Purebred Dead, the first in the new Mary McGill series, was released in August 2015 and Curtains for Miss Plym was released in April 2016. Blood Red, White and Blue was released in July 2017 and was a finalist for best canine book of the year in the Dog Writers of America annual writing contest. Kathleen’s newest book in the series, Dressed to Kill, was released in the UK on August 1, 2019 and in the US on November 1, 2019.
http://www.kathleendelaney.net/
Yesterday, Ollie, a domestic short haired cat of 19 years, left us to cross over the Rainbow Bridge. I hadn’t planned to write about her today, I had planned to write about a Little Free Library I am trying to establish in my community, but I seem to be filled with memories and decided I’d feel better if I shared them.
Ollie was a mature cat when she came to live in our family. She was my grandchildren’s first cat and she took to apartment life immediately. Due to circumstances certainly beyond her control, she had been living outside and getting the stuffing beat out of her by a group of feral cats. I was living in South Carolina and the children were little and spent a lot of time with me, much of it on my wrap around front porch. One day the cat joined them and was there every day after, as long as they visited. They became attached to her and she finally joined them in Georgia. When two kittens also joined their family, Ollie moved in with me. Ollie was a cat who had definite ideas about how life should be structured and sharing it with kittens didn’t fit her agenda. It didn’t take her long to explain to my two little dogs, and me, how a cat should be treated; with great respect and no thought of being chased, where her bed would be, on the bottom shelf of one of the bookcases, and where her litter box and food dishes would be located. She loved the back yard, it has a high fence and no other cats, and the dog door let her come and go as she pleased. Ollie was a natural born dictator, but a benevolent one. She spent a lot of time in my lap, sometimes sleeping, sometimes seemingly proofreading what I had just written. She loved company, both new people and her family, all of whom she greeted with loud purrs and offers to grace them with her presence in their laps.

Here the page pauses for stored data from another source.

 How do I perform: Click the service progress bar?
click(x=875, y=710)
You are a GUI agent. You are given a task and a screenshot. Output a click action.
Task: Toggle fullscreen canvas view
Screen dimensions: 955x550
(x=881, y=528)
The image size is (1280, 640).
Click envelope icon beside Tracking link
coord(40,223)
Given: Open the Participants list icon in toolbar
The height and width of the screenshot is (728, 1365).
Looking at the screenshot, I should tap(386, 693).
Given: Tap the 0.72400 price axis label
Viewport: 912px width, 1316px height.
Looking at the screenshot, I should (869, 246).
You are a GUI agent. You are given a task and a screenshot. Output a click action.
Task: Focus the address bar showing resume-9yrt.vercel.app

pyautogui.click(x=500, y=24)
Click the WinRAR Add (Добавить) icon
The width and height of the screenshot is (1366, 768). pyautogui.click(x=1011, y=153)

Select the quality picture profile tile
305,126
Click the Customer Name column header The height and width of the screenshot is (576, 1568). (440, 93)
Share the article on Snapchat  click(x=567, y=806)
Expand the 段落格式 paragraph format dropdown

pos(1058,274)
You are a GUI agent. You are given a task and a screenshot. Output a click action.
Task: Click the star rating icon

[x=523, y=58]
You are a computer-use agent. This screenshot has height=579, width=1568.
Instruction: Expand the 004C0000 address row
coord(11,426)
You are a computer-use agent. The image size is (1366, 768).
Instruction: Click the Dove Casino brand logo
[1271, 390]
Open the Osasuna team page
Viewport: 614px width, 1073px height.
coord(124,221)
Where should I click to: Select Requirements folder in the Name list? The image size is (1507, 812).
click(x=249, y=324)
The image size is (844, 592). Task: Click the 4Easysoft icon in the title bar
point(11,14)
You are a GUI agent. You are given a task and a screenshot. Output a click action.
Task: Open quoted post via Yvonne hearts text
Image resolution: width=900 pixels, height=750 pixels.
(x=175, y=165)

But her time had finally come. Her organs were shutting down and she had quit eating. All the blood work said there was no chance of recovery. There was no choice. So, with great sadness, we buried her in my- her- back yard, under the statue of St Francis, whose lap supplies the birds with water and his head their perch. I think she will like it there.
I have had animals in every book I have written. Some have taken over the story, some have played a more minor role, but they are always there. Probably because I cannot remember a time when I have not had a canine or feline friend living with me, along with a whole lot of other kinds of animals, brought into my life by my 5 children.
Ollie is not the first 4 legged friend I have had to bury, and I dare say she won’t be the last, either. But it never gets any easier, to make the decision or to deal with the hole they leave in your lives when they are gone. But I cherish the memory of the years she lived with us and am so glad for them. RIP, my friend.